> _Task brief_: Below are records to be copied exactly; their pictures are to be omitted.

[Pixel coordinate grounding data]
++++++

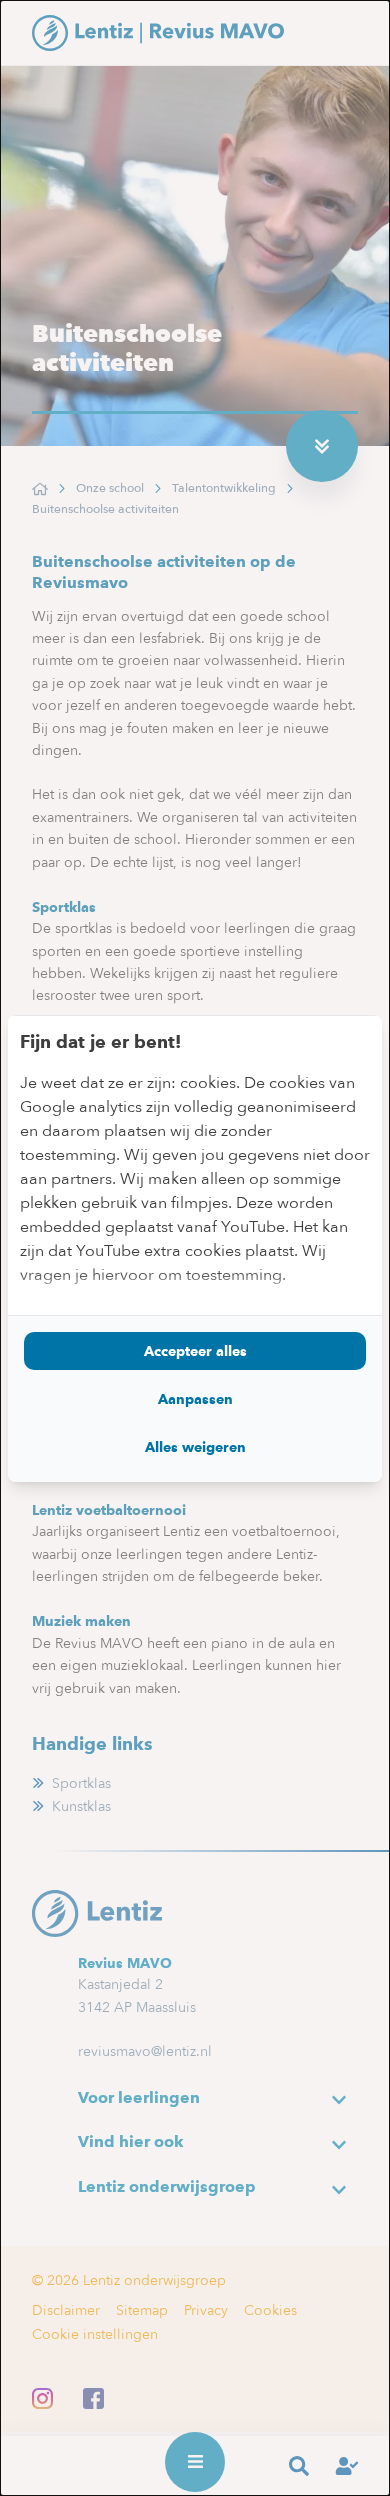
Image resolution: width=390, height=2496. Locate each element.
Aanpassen (195, 1399)
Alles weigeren (195, 1447)
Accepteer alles (195, 1351)
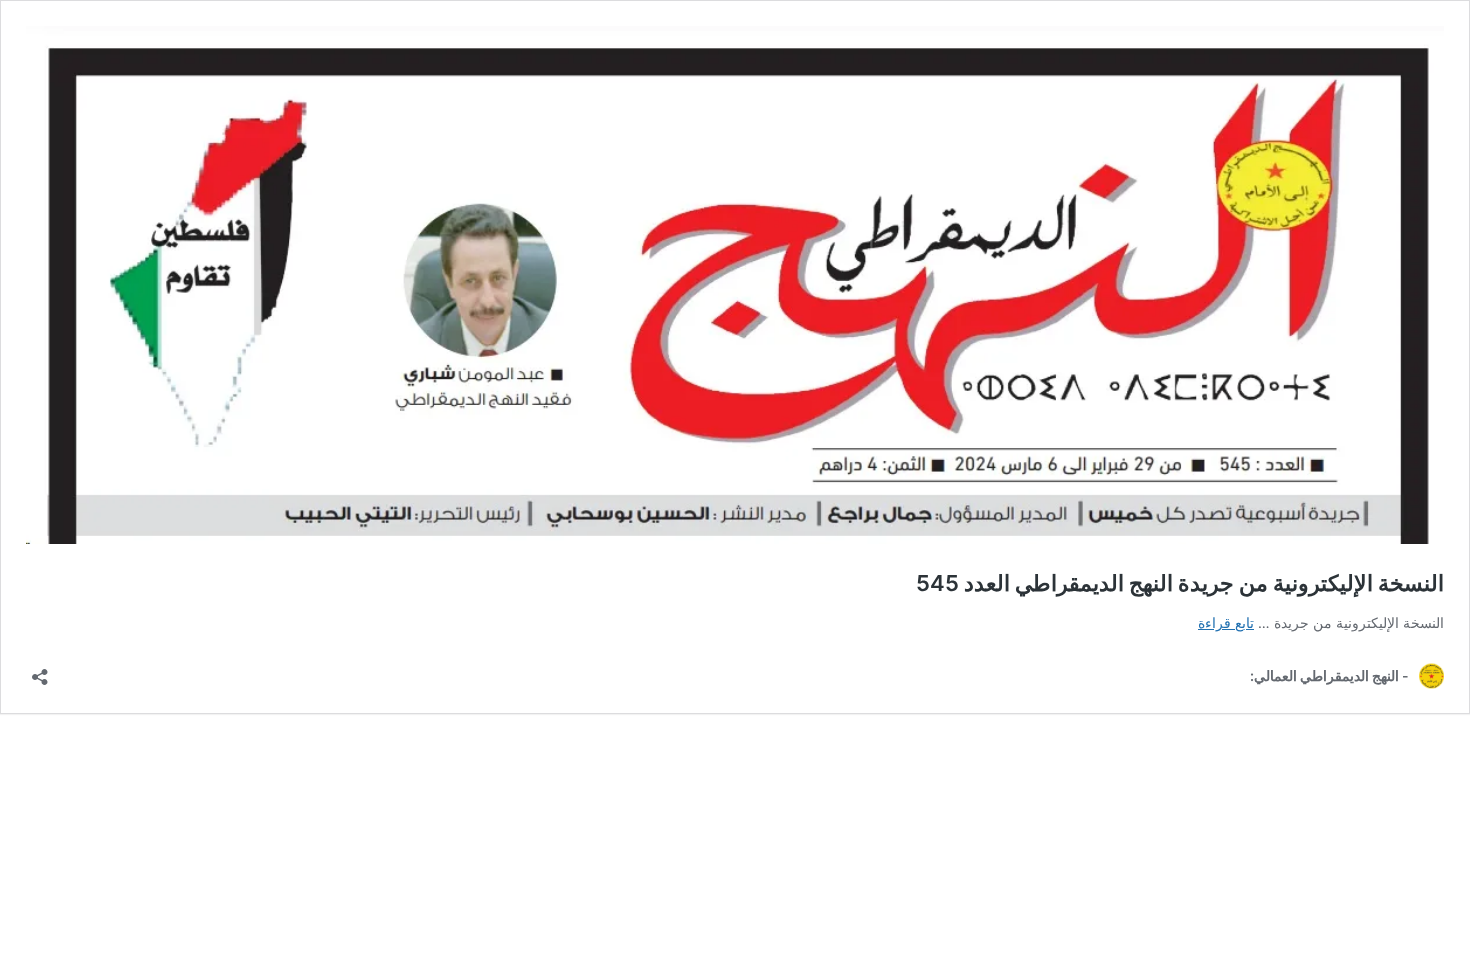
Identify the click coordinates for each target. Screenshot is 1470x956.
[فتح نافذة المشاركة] (40, 670)
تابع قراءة (1226, 622)
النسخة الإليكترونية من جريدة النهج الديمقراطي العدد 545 (1180, 583)
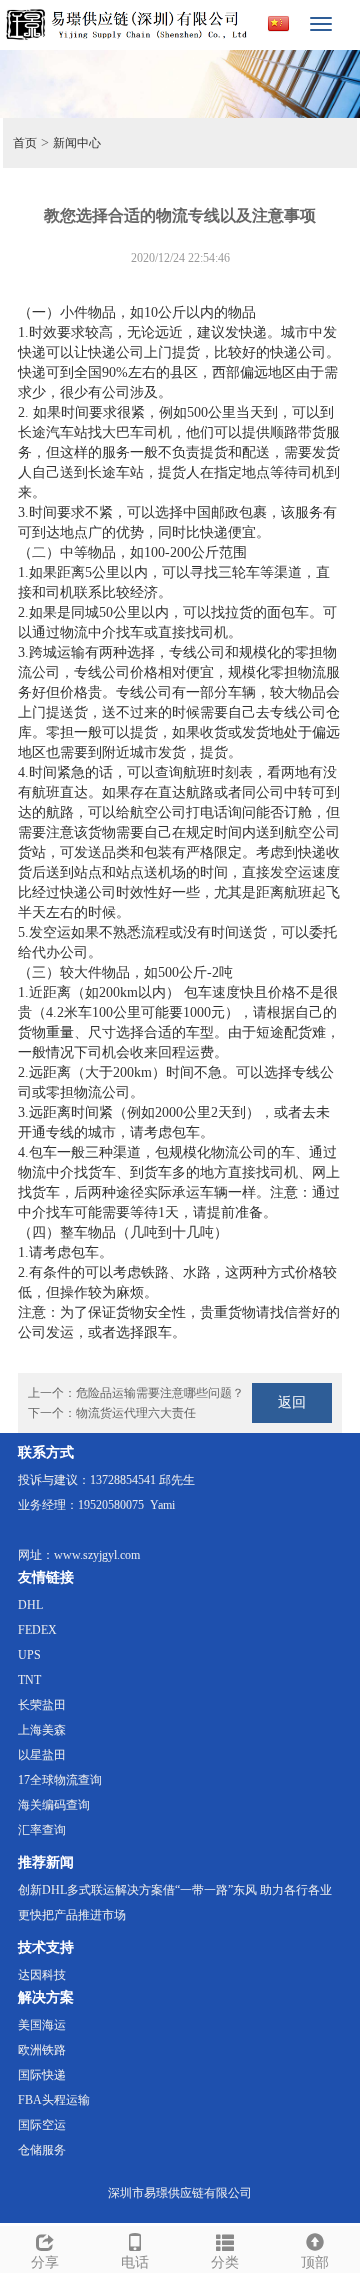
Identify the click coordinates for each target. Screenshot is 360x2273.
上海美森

++++++

> _Solved problem_:
Image resolution: width=390, height=2496. Locate each element.
Aanpassen (195, 1399)
Alles weigeren (195, 1447)
Accepteer alles (195, 1351)
Identify the click coordinates for each target. Screenshot is 1470x956.
[فتح نافذة المشاركة] (40, 670)
تابع قراءة (1226, 622)
النسخة الإليكترونية من جريدة النهج الديمقراطي العدد 545 (1180, 583)
Identify the click coordinates for each target. Screenshot is 360x2273.
上海美森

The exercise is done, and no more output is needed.